The World Bank is warning that global food prices have hit dangerous levels, particularly in poor countries where the prices of many key staples have jumped by more than 50 per cent in six months.
"It is already clear recent price rises for food are causing pain and suffering to poor people around the globe," the bank's president, Robert Zoellick, told reporters Tuesday. He added that bank officials are worried food inflation could prompt more protests similar to those in Egypt and Tunisia.
"I'm concerned that higher food prices add to stress points and could add to the fragility that is already there any time you have revolutions and transitions," Mr. Zoellick said.

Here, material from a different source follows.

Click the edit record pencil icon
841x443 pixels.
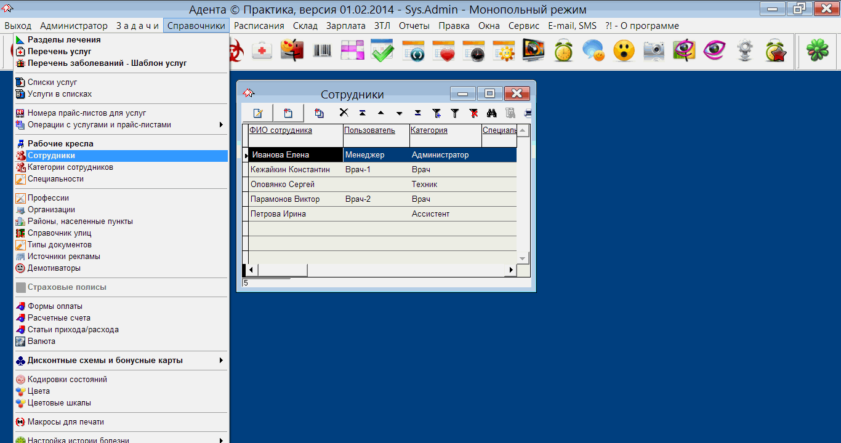click(x=258, y=113)
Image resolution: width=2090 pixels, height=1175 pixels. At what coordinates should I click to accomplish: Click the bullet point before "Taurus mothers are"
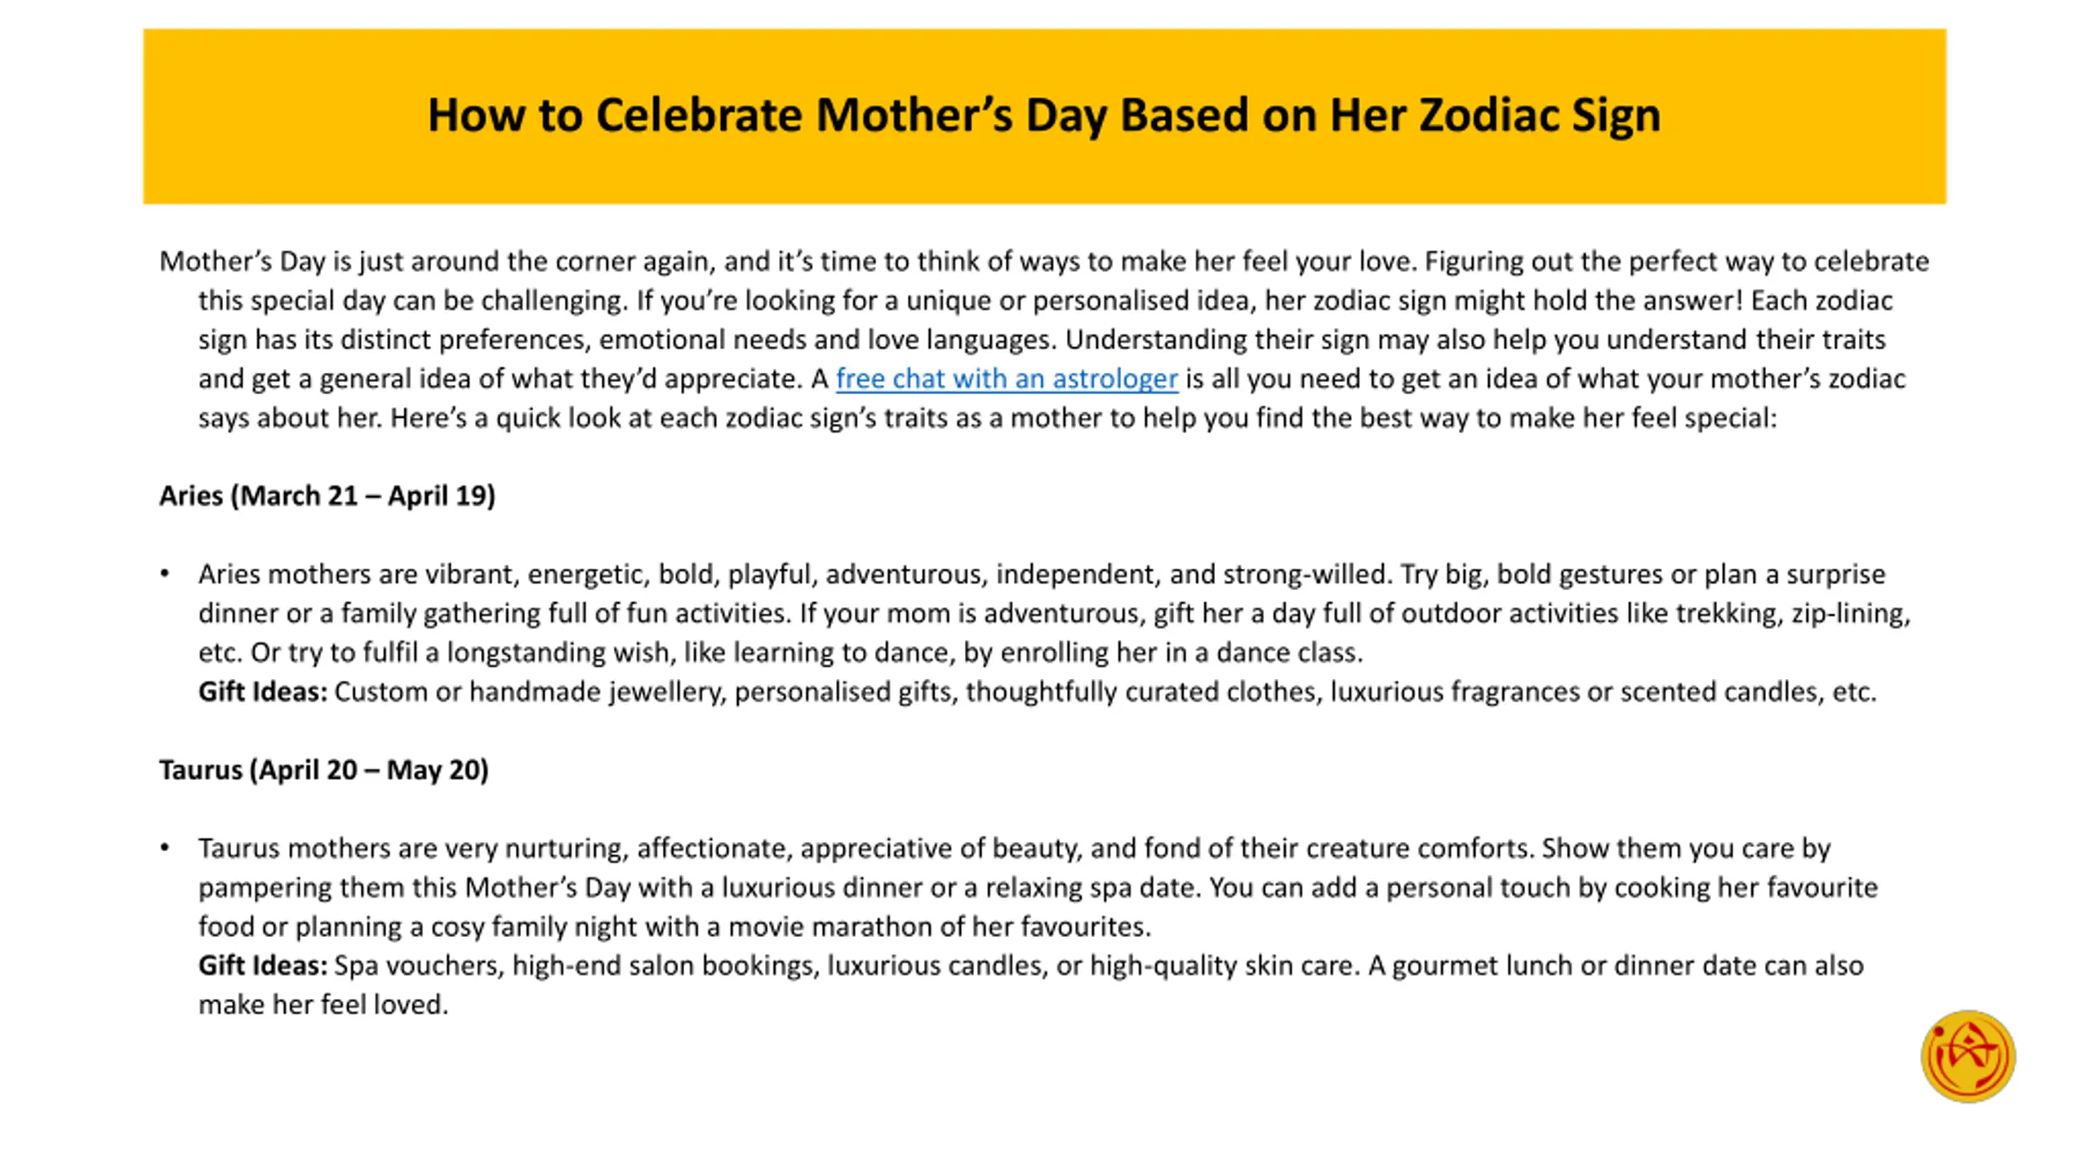point(165,849)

His comments came as the bank released a quarterly report showing its food price index has increased by 29 per cent in the past year and is close to the peak reached in 2008, when soaring food prices sparked protests in dozens of countries. Earlier this month, the United Nations Food and Agriculture Organization said its food price index had surpassed levels reached in 2008.
The World Bank takes a different approach to monitoring food prices than the FAO. The UN agency tends to follow global price changes, such as moves on commodity markets, whereas the World Bank focuses on local prices. It also measures the importance of each commodity to the diet of people in that country.
"What we know, based on a lot of research that's been done, is that global and local prices often can go in very different directions," said Hassan Zaman, a bank economist who authored the quarterly report.
For example, the report said that between June and December of 2010, wheat prices increased 54 per cent in Kyrgyzstan and 45 per cent in Bangladesh. The increase mattered more to people in Kyrgyzstan because wheat makes up 40 per cent of their diet, whereas it accounts for just 6 per cent of the diet in Bangladesh, where rice is more important. By contrast, the price of wheat on the Chicago Board of Trade increased by 75 per cent during that time.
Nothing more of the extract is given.